- [The data]:
┄┄┄┄┄┄
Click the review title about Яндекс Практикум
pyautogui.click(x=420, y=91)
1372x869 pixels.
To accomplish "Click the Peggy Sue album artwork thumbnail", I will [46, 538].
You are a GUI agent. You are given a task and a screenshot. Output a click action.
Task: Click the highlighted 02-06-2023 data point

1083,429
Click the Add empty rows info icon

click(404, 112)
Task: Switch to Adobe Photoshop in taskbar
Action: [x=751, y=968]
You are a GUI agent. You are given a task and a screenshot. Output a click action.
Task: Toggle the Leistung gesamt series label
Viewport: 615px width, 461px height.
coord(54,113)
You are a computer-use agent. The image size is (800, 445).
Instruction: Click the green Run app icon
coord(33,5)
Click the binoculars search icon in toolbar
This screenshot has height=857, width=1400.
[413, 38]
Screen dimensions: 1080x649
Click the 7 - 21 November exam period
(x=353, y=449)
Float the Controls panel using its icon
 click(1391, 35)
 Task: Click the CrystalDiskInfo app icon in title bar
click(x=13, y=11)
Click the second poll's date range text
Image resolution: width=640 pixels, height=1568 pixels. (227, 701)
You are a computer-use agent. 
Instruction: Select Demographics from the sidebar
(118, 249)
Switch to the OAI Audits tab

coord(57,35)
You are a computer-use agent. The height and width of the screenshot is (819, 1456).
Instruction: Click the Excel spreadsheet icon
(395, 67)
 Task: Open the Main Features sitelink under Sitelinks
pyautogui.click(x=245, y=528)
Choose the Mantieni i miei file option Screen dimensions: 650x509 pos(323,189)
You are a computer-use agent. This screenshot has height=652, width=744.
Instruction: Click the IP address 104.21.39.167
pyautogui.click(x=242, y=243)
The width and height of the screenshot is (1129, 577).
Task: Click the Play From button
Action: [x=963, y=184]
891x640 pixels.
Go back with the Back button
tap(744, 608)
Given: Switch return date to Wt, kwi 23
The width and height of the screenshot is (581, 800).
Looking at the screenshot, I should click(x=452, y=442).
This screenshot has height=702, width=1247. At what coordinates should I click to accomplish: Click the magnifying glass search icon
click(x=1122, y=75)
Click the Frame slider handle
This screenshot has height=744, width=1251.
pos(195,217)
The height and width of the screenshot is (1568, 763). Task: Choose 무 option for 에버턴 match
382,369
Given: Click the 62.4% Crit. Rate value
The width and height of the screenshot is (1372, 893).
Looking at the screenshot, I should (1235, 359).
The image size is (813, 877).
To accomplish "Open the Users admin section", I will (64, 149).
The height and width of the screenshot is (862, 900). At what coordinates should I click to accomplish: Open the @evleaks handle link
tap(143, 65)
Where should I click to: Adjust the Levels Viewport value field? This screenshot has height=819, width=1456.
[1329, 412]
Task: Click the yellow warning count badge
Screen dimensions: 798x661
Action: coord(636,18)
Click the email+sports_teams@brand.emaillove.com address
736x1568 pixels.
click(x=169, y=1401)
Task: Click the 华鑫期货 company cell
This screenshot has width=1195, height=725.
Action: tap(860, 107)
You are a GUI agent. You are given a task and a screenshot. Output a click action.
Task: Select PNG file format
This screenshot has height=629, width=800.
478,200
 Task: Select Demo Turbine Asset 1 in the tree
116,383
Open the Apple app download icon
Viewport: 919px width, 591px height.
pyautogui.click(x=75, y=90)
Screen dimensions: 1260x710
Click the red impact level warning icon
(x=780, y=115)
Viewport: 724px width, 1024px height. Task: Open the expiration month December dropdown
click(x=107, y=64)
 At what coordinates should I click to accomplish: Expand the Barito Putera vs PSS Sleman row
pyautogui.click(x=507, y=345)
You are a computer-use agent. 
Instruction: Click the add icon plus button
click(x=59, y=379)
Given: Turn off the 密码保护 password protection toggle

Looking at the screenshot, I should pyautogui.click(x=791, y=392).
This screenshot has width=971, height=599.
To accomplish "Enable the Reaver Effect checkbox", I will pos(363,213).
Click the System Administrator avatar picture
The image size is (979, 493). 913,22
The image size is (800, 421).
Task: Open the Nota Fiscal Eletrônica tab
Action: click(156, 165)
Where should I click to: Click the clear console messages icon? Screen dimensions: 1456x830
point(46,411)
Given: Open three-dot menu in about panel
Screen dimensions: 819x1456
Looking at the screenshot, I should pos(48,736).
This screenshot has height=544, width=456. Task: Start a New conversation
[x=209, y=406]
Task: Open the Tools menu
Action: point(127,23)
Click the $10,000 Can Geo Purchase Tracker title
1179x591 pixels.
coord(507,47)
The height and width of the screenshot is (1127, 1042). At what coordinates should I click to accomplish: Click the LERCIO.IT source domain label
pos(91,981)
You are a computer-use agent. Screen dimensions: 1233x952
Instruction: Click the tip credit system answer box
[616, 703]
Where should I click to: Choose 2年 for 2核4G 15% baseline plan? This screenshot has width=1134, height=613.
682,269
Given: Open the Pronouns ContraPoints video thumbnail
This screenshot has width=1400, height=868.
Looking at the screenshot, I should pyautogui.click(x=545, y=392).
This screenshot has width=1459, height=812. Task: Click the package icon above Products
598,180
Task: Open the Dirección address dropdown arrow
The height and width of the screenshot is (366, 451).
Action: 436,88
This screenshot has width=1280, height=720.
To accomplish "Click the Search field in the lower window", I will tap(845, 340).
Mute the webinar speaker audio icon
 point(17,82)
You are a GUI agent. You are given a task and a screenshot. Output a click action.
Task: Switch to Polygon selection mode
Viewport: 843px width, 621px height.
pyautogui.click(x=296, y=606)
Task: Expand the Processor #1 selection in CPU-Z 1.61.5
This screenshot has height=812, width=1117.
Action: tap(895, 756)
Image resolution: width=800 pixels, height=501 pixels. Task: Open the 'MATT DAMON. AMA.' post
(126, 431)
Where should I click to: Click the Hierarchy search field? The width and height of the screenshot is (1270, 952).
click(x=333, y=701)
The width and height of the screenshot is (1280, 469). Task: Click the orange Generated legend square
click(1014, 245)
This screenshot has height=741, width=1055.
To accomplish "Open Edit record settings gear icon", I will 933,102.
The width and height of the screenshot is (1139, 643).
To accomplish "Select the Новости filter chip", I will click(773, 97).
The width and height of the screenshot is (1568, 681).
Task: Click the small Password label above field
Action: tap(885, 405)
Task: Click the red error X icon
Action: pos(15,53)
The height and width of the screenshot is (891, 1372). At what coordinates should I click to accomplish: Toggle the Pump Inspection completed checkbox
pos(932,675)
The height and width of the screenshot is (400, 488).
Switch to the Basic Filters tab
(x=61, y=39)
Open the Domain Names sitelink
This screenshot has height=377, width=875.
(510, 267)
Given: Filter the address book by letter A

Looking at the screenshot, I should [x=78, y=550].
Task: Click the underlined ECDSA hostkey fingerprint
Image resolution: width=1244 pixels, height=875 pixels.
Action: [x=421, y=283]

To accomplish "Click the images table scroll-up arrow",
┄┄┄┄┄┄
- [What to do]: Reproduce the whole listing above, word for word.

- [Problem solution]:
Click the review title about Яндекс Практикум
pyautogui.click(x=420, y=91)
1372x869 pixels.
To accomplish "Click the Peggy Sue album artwork thumbnail", I will [46, 538].
You are a GUI agent. You are given a task and a screenshot. Output a click action.
Task: Click the highlighted 02-06-2023 data point

1083,429
Click the Add empty rows info icon

click(404, 112)
Task: Switch to Adobe Photoshop in taskbar
Action: [x=751, y=968]
You are a GUI agent. You are given a task and a screenshot. Output a click action.
Task: Toggle the Leistung gesamt series label
Viewport: 615px width, 461px height.
coord(54,113)
You are a computer-use agent. The image size is (800, 445).
Instruction: Click the green Run app icon
coord(33,5)
Click the binoculars search icon in toolbar
This screenshot has height=857, width=1400.
[413, 38]
Screen dimensions: 1080x649
Click the 7 - 21 November exam period
(x=353, y=449)
Float the Controls panel using its icon
 click(1391, 35)
 Task: Click the CrystalDiskInfo app icon in title bar
click(x=13, y=11)
Click the second poll's date range text
Image resolution: width=640 pixels, height=1568 pixels. (227, 701)
You are a computer-use agent. 
Instruction: Select Demographics from the sidebar
(118, 249)
Switch to the OAI Audits tab

coord(57,35)
You are a computer-use agent. The height and width of the screenshot is (819, 1456).
Instruction: Click the Excel spreadsheet icon
(395, 67)
 Task: Open the Main Features sitelink under Sitelinks
pyautogui.click(x=245, y=528)
Choose the Mantieni i miei file option Screen dimensions: 650x509 pos(323,189)
You are a computer-use agent. This screenshot has height=652, width=744.
Instruction: Click the IP address 104.21.39.167
pyautogui.click(x=242, y=243)
The width and height of the screenshot is (1129, 577).
Task: Click the Play From button
Action: [x=963, y=184]
891x640 pixels.
Go back with the Back button
tap(744, 608)
Given: Switch return date to Wt, kwi 23
The width and height of the screenshot is (581, 800).
Looking at the screenshot, I should click(x=452, y=442).
This screenshot has height=702, width=1247. At what coordinates should I click to accomplish: Click the magnifying glass search icon
click(x=1122, y=75)
Click the Frame slider handle
This screenshot has height=744, width=1251.
pos(195,217)
The height and width of the screenshot is (1568, 763). Task: Choose 무 option for 에버턴 match
382,369
Given: Click the 62.4% Crit. Rate value
The width and height of the screenshot is (1372, 893).
Looking at the screenshot, I should (1235, 359).
The image size is (813, 877).
To accomplish "Open the Users admin section", I will (64, 149).
The height and width of the screenshot is (862, 900). At what coordinates should I click to accomplish: Open the @evleaks handle link
tap(143, 65)
Where should I click to: Adjust the Levels Viewport value field? This screenshot has height=819, width=1456.
[1329, 412]
Task: Click the yellow warning count badge
Screen dimensions: 798x661
Action: coord(636,18)
Click the email+sports_teams@brand.emaillove.com address
736x1568 pixels.
click(x=169, y=1401)
Task: Click the 华鑫期货 company cell
This screenshot has width=1195, height=725.
Action: tap(860, 107)
You are a GUI agent. You are given a task and a screenshot. Output a click action.
Task: Select PNG file format
This screenshot has height=629, width=800.
478,200
 Task: Select Demo Turbine Asset 1 in the tree
116,383
Open the Apple app download icon
Viewport: 919px width, 591px height.
pyautogui.click(x=75, y=90)
Screen dimensions: 1260x710
Click the red impact level warning icon
(x=780, y=115)
Viewport: 724px width, 1024px height. Task: Open the expiration month December dropdown
click(x=107, y=64)
 At what coordinates should I click to accomplish: Expand the Barito Putera vs PSS Sleman row
pyautogui.click(x=507, y=345)
You are a computer-use agent. 
Instruction: Click the add icon plus button
click(x=59, y=379)
Given: Turn off the 密码保护 password protection toggle

Looking at the screenshot, I should pyautogui.click(x=791, y=392).
This screenshot has width=971, height=599.
To accomplish "Enable the Reaver Effect checkbox", I will pos(363,213).
Click the System Administrator avatar picture
The image size is (979, 493). 913,22
The image size is (800, 421).
Task: Open the Nota Fiscal Eletrônica tab
Action: click(156, 165)
Where should I click to: Click the clear console messages icon? Screen dimensions: 1456x830
point(46,411)
Given: Open three-dot menu in about panel
Screen dimensions: 819x1456
Looking at the screenshot, I should pos(48,736).
This screenshot has height=544, width=456. Task: Start a New conversation
[x=209, y=406]
Task: Open the Tools menu
Action: point(127,23)
Click the $10,000 Can Geo Purchase Tracker title
1179x591 pixels.
coord(507,47)
The height and width of the screenshot is (1127, 1042). At what coordinates should I click to accomplish: Click the LERCIO.IT source domain label
pos(91,981)
You are a computer-use agent. Screen dimensions: 1233x952
Instruction: Click the tip credit system answer box
[616, 703]
Where should I click to: Choose 2年 for 2核4G 15% baseline plan? This screenshot has width=1134, height=613.
682,269
Given: Open the Pronouns ContraPoints video thumbnail
This screenshot has width=1400, height=868.
Looking at the screenshot, I should pyautogui.click(x=545, y=392).
This screenshot has width=1459, height=812. Task: Click the package icon above Products
598,180
Task: Open the Dirección address dropdown arrow
The height and width of the screenshot is (366, 451).
Action: 436,88
This screenshot has width=1280, height=720.
To accomplish "Click the Search field in the lower window", I will tap(845, 340).
Mute the webinar speaker audio icon
 point(17,82)
You are a GUI agent. You are given a task and a screenshot. Output a click action.
Task: Switch to Polygon selection mode
Viewport: 843px width, 621px height.
pyautogui.click(x=296, y=606)
Task: Expand the Processor #1 selection in CPU-Z 1.61.5
This screenshot has height=812, width=1117.
Action: tap(895, 756)
Image resolution: width=800 pixels, height=501 pixels. Task: Open the 'MATT DAMON. AMA.' post
(126, 431)
Where should I click to: Click the Hierarchy search field? The width and height of the screenshot is (1270, 952).
click(x=333, y=701)
The width and height of the screenshot is (1280, 469). Task: Click the orange Generated legend square
click(1014, 245)
This screenshot has height=741, width=1055.
To accomplish "Open Edit record settings gear icon", I will 933,102.
The width and height of the screenshot is (1139, 643).
To accomplish "Select the Новости filter chip", I will click(773, 97).
The width and height of the screenshot is (1568, 681).
Task: Click the small Password label above field
Action: tap(885, 405)
Task: Click the red error X icon
Action: pos(15,53)
The height and width of the screenshot is (891, 1372). At what coordinates should I click to accomplish: Toggle the Pump Inspection completed checkbox
pos(932,675)
The height and width of the screenshot is (400, 488).
Switch to the Basic Filters tab
(x=61, y=39)
Open the Domain Names sitelink
This screenshot has height=377, width=875.
(510, 267)
Given: Filter the address book by letter A

Looking at the screenshot, I should [x=78, y=550].
Task: Click the underlined ECDSA hostkey fingerprint
Image resolution: width=1244 pixels, height=875 pixels.
Action: [x=421, y=283]

To accomplish "Click the images table scroll-up arrow",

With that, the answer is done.